Быть «как все» — самое естественное состояние для горца. Дунда приободрился.
— Если так, бакшиш за мной, — он улыбнулся, и улыбка вышла немного заискивающей. Самую малость. Но Волк сумел это заметить и преисполнился гордостью: наконец-то Дунда признал его авторитет.
— Держись ближе ко мне, не пожалеешь! — чуть свысока, но в общем доброжелательно сказал он. И, чтобы закрепить произведенное впечатление, полез в карман, достал паспорт Плотниковой и показал фотографию.
— Нравится?
Дунда впился жадным похотливым взглядом.
— Хорошая сука! Вот ее я бы привязал к дереву!
— Зачем к дереву? — снисходительно усмехнулся Волк. — Привык коз к дереву вязать… К кровати привяжем!
— А когда? — встрепенулся Дунда. Подначку насчет коз он оставил без внимания, значит, окончательно принял старшинство Волка.
— Да прямо сейчас и пойдем! — зареготав. Волк хлопнул его по плечу. Дунда в восторге схватил тяжелую ладонь и крепко потряс.
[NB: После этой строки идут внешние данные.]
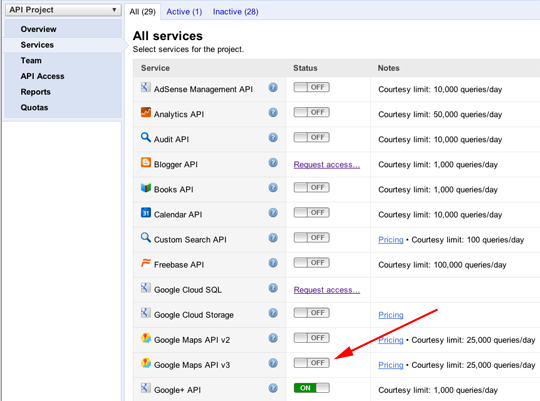Open Quotas in the sidebar
This screenshot has width=540, height=401.
pyautogui.click(x=34, y=107)
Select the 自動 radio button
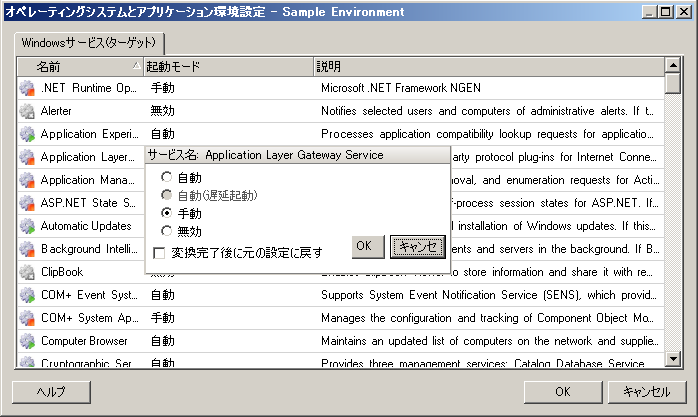Image resolution: width=698 pixels, height=417 pixels. (x=167, y=178)
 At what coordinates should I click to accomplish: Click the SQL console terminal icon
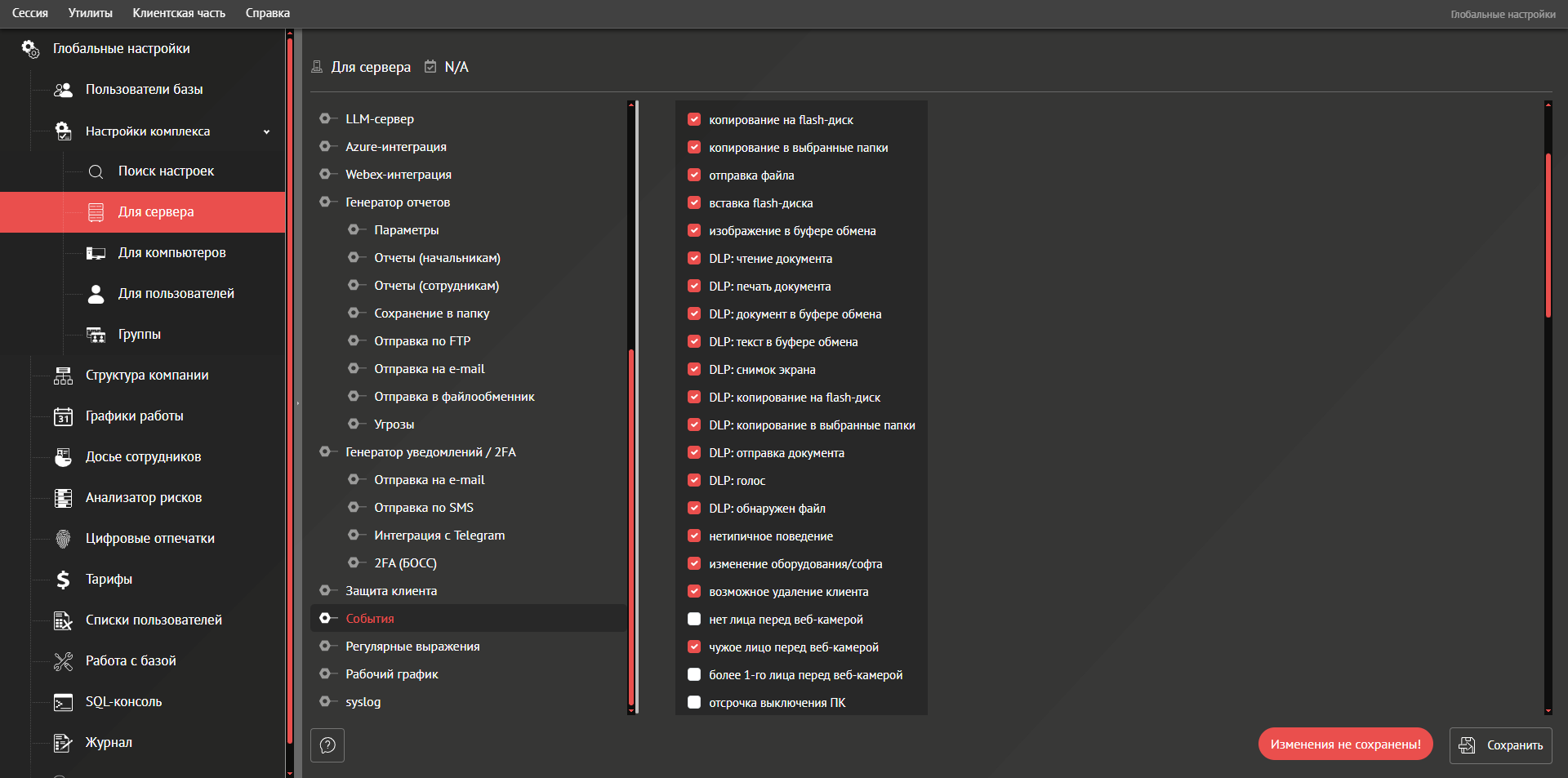[x=63, y=702]
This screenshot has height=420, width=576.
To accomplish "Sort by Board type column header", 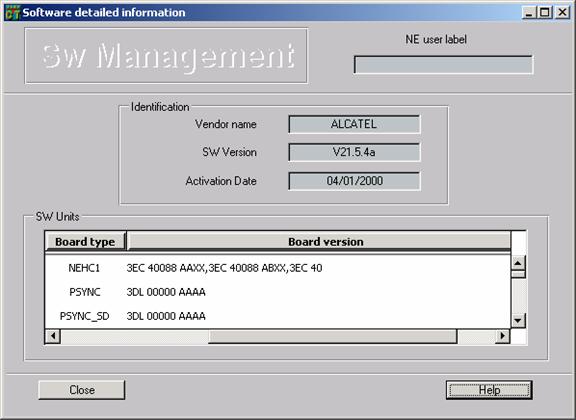I will click(x=85, y=241).
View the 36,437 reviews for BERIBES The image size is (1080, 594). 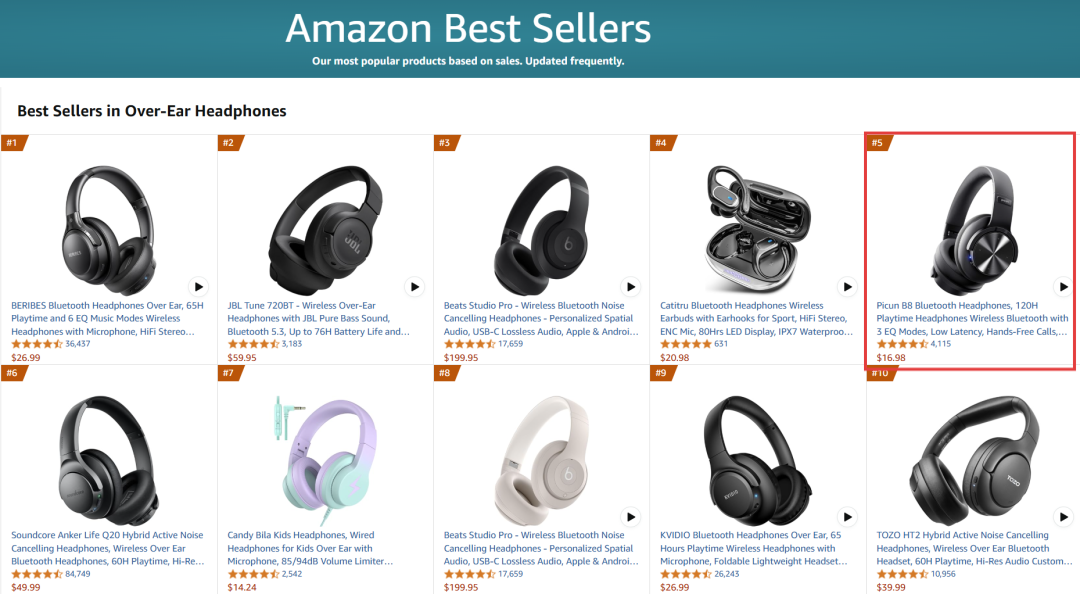(77, 344)
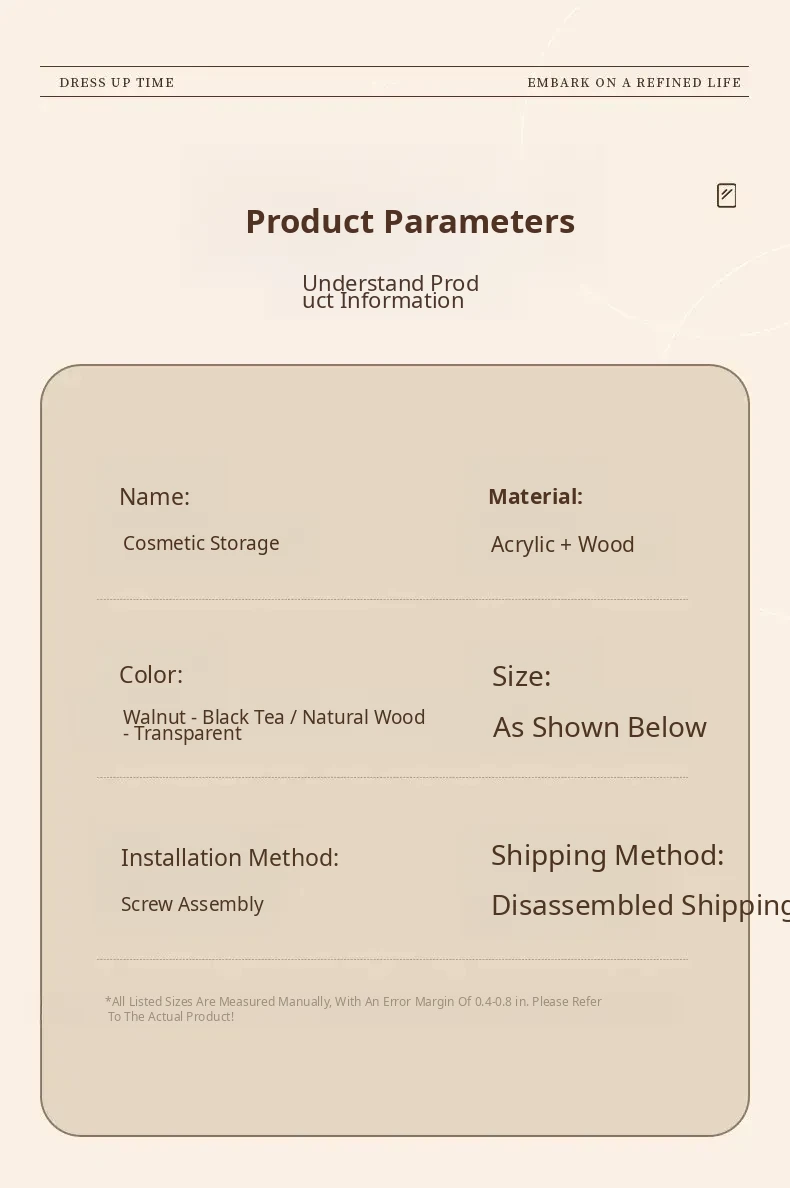Select the "Screw Assembly" value

coord(192,905)
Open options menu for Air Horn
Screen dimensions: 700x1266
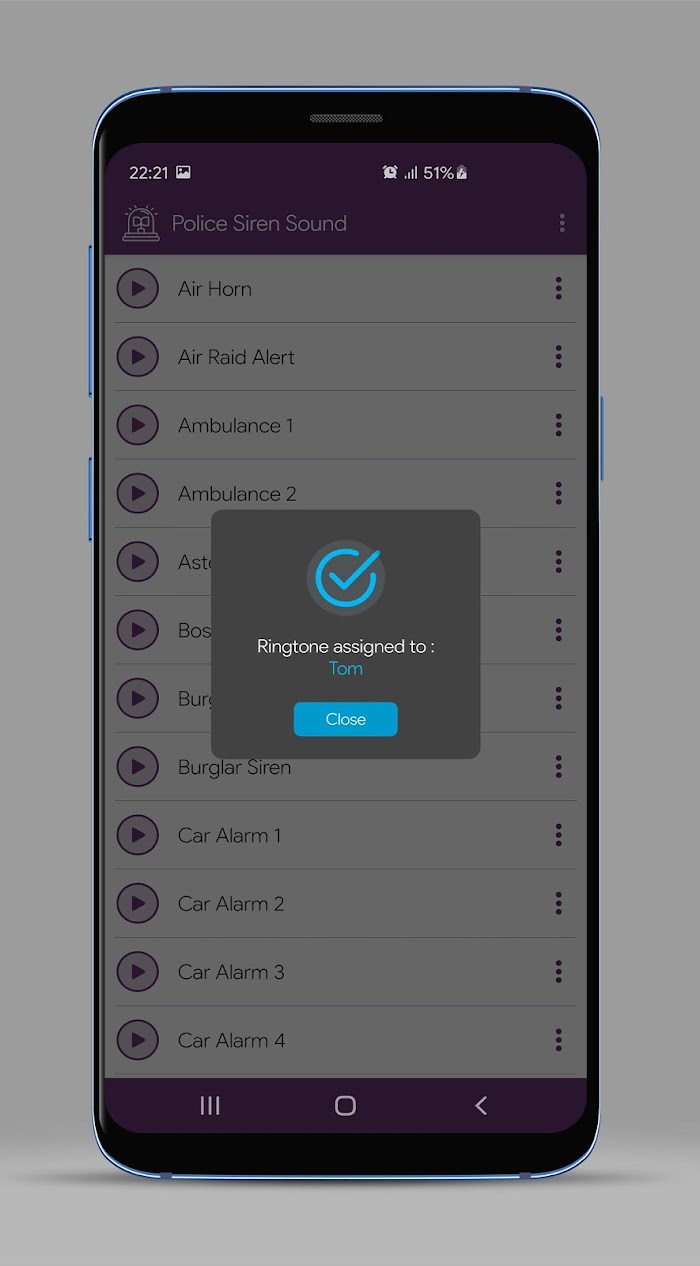(x=558, y=289)
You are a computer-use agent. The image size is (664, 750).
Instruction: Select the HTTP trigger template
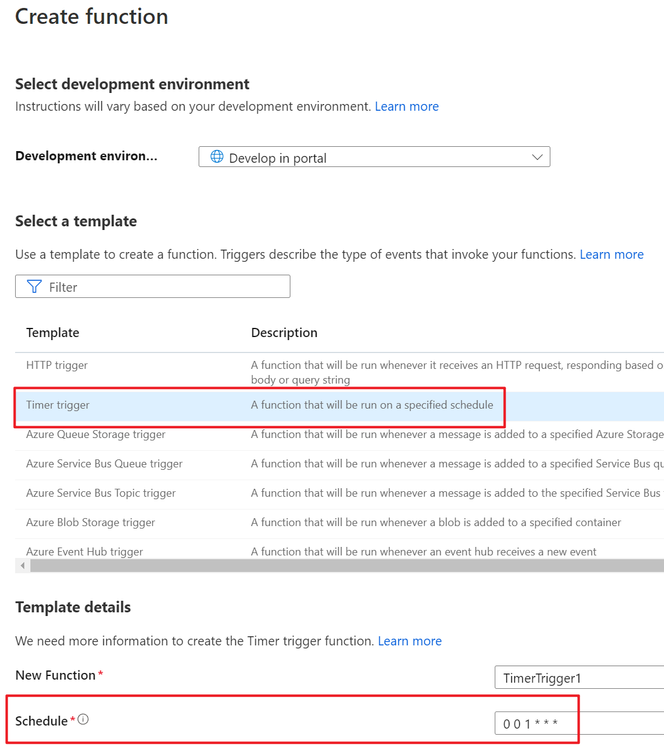click(57, 365)
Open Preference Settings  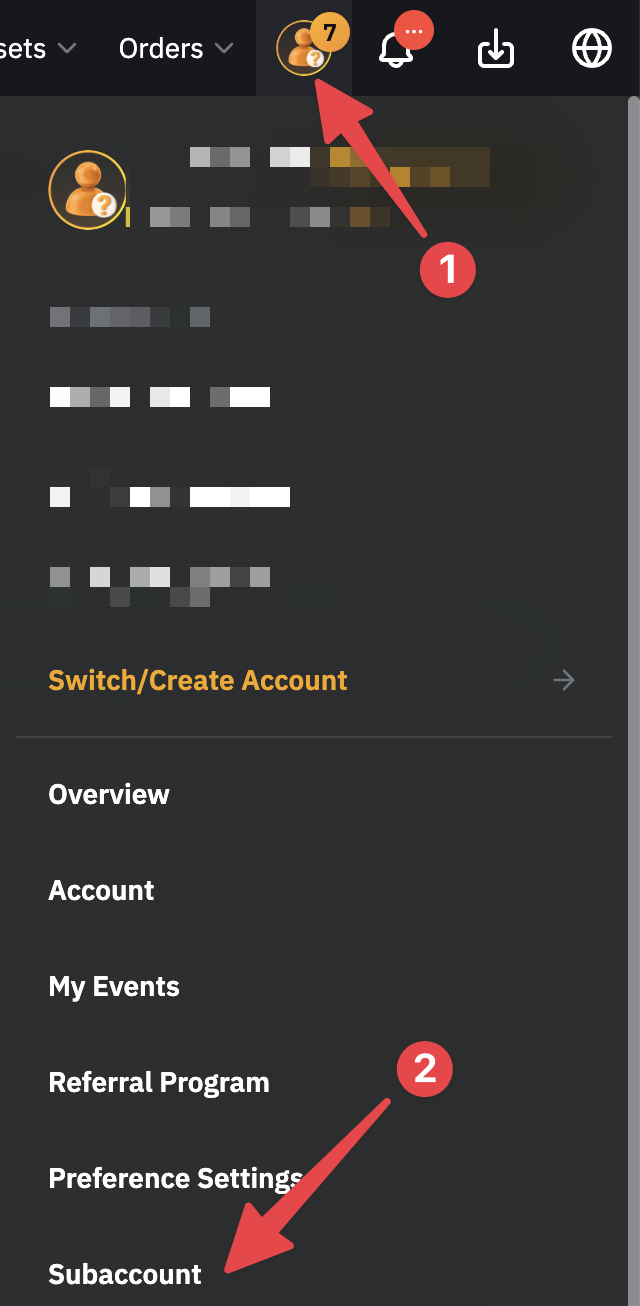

Виталий Карпенко вторую половину дня провел с капитаном Королевым на центральном складе арттехвооружения Министерства обороны России. У них имелась надлежащим образом составленная заявка, украшенная всеми необходимыми резолюциями, но из кабинетов, где имелись лишь чиновники, бланки, ручки, чернила и печати, к складским помещениям, заполненным тем, что их интересовало, офицеры попали уже к концу работы — Стальная дверь секции специального стрелкового оружия оказалась запертой и приоткрылась только после мощных ударов карпенковского кулака.
— Давайте завтра с утреца, — благодушно сказал рыхлый старший лейтенант. Ему было за сорок, и столь явное несоответствие возраста и звания наглядно демонстрировало, что служит он не ради карьеры.
— До завтра, друг, многие не доживут, — поблатному усмехнулся Королев и ткнул ему под нос заполненную неряшливым почерком накладную, которую начальник секции принял с явной неохотой.